* Instructions to follow:
All entries below are to be returned exactly, with pictures left out.

....

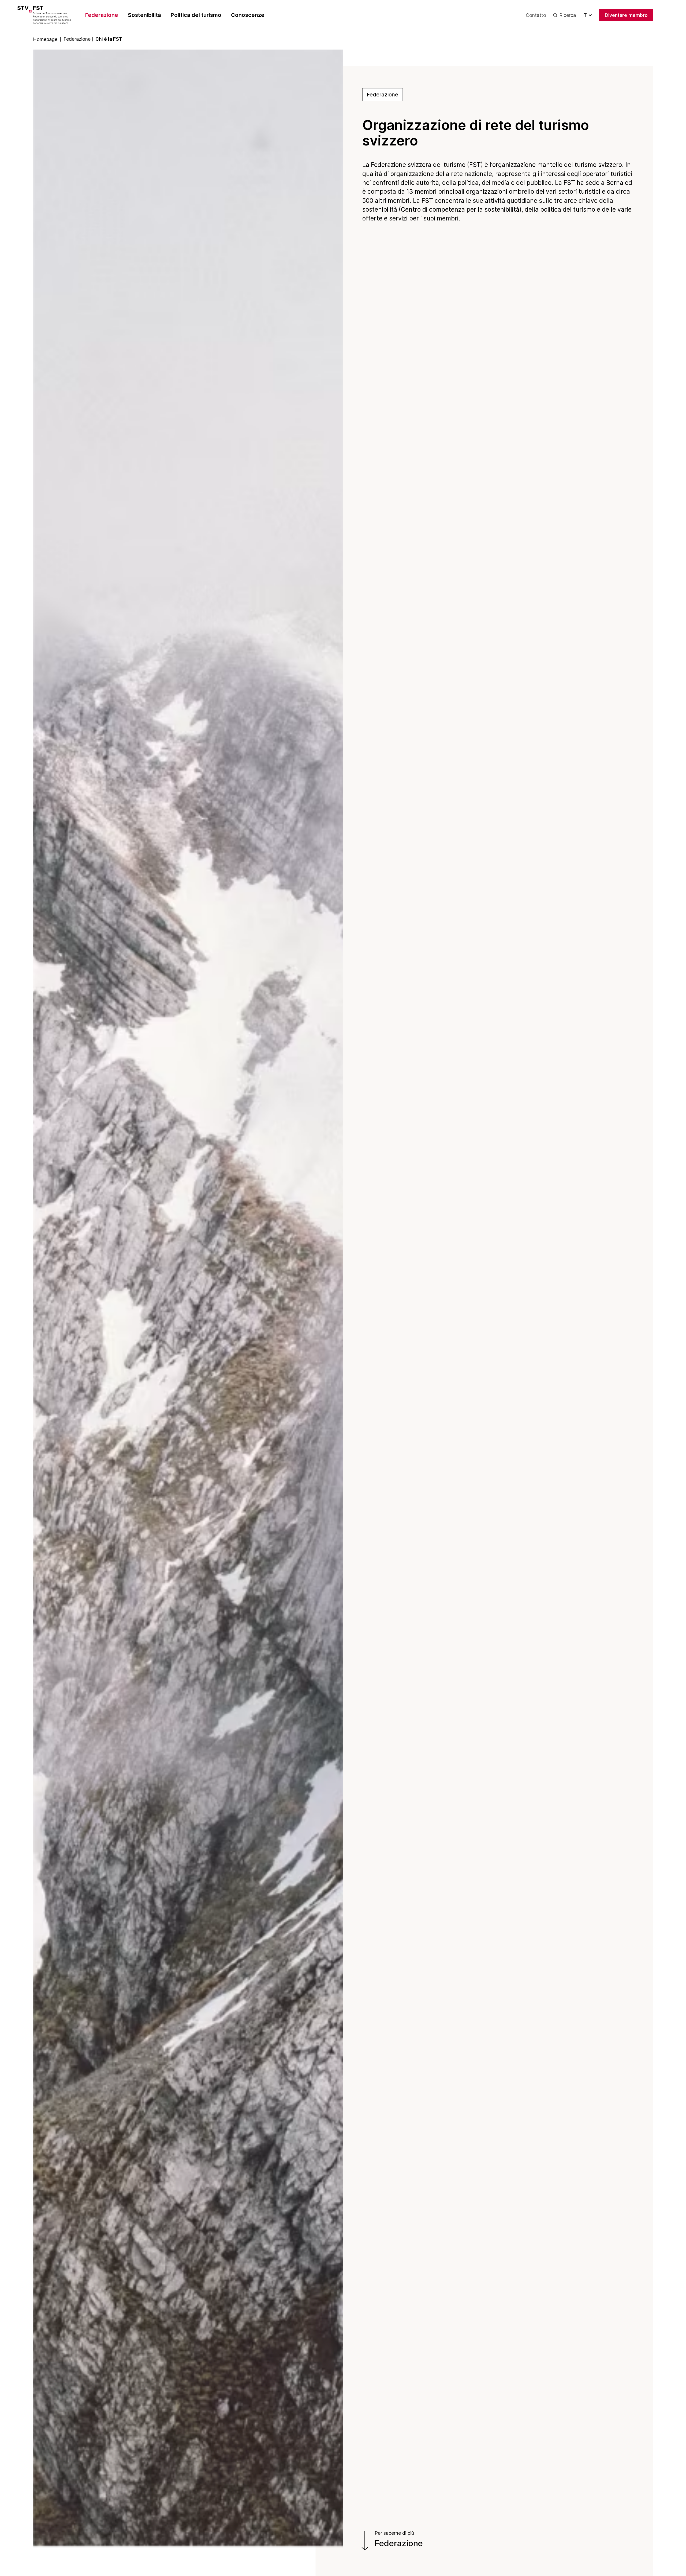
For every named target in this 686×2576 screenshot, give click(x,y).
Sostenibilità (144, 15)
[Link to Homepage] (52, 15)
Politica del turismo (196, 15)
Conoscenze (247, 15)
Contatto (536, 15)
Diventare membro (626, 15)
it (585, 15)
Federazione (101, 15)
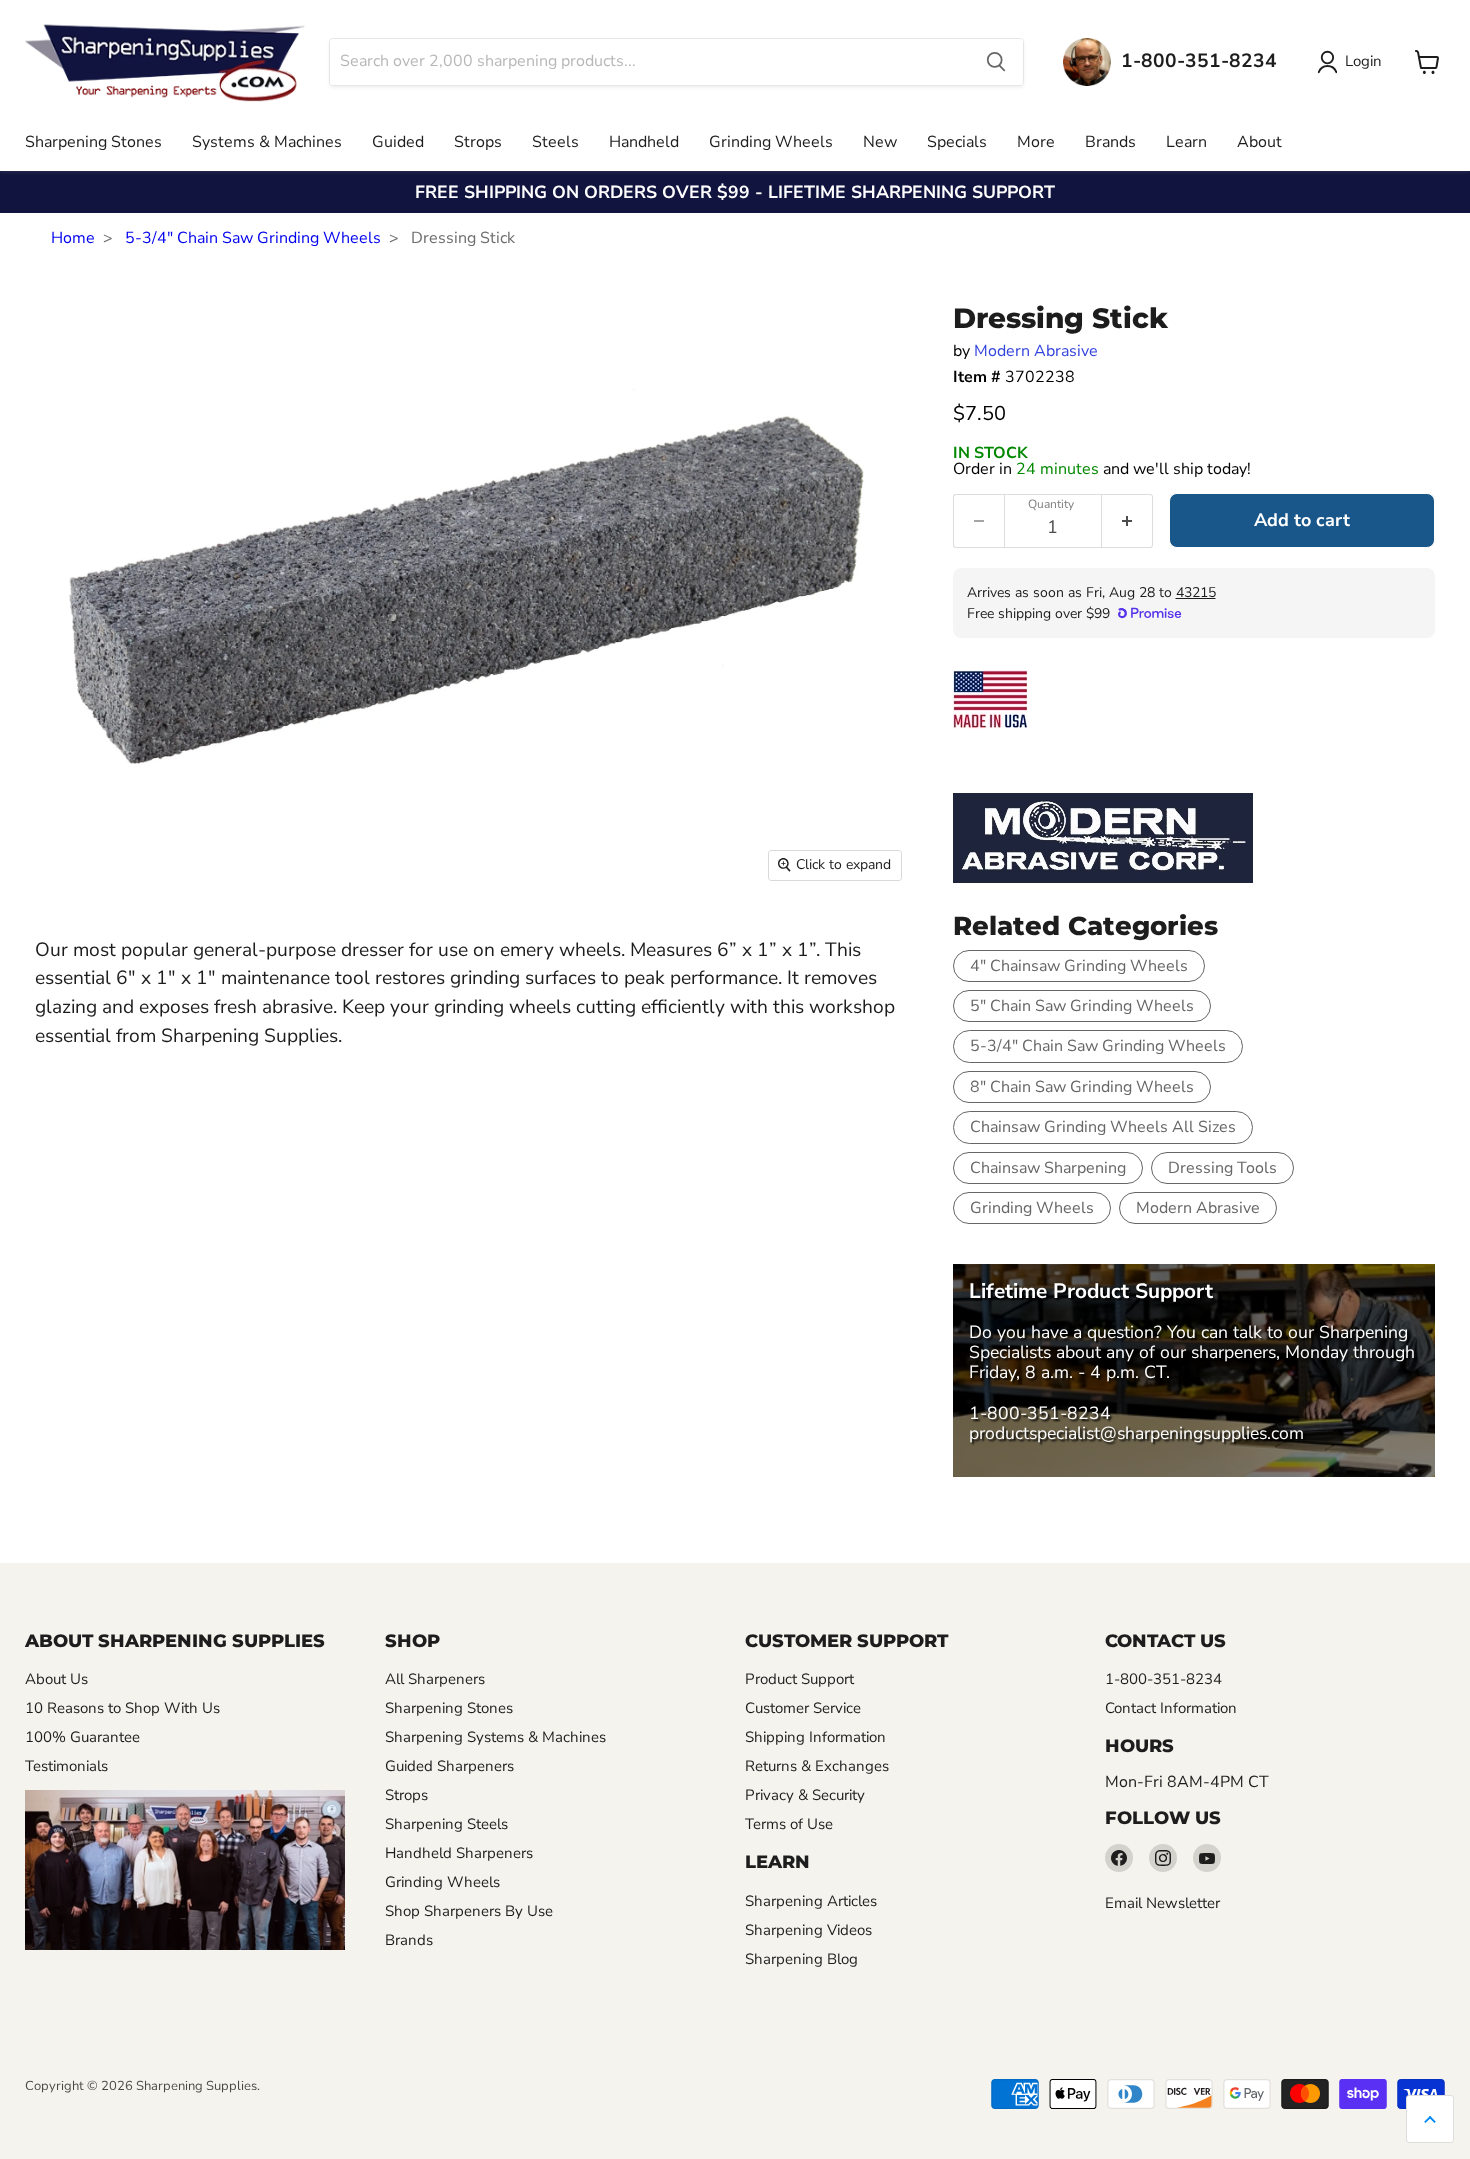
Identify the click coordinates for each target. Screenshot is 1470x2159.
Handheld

....

* Task response:
For every named target in this 686×2576 screenshot, give click(x,y).
Sostenibilità (144, 15)
[Link to Homepage] (52, 15)
Politica del turismo (196, 15)
Conoscenze (247, 15)
Contatto (536, 15)
Diventare membro (626, 15)
it (585, 15)
Federazione (101, 15)
Identify the click coordinates for each target. Screenshot is 1470x2159.
Handheld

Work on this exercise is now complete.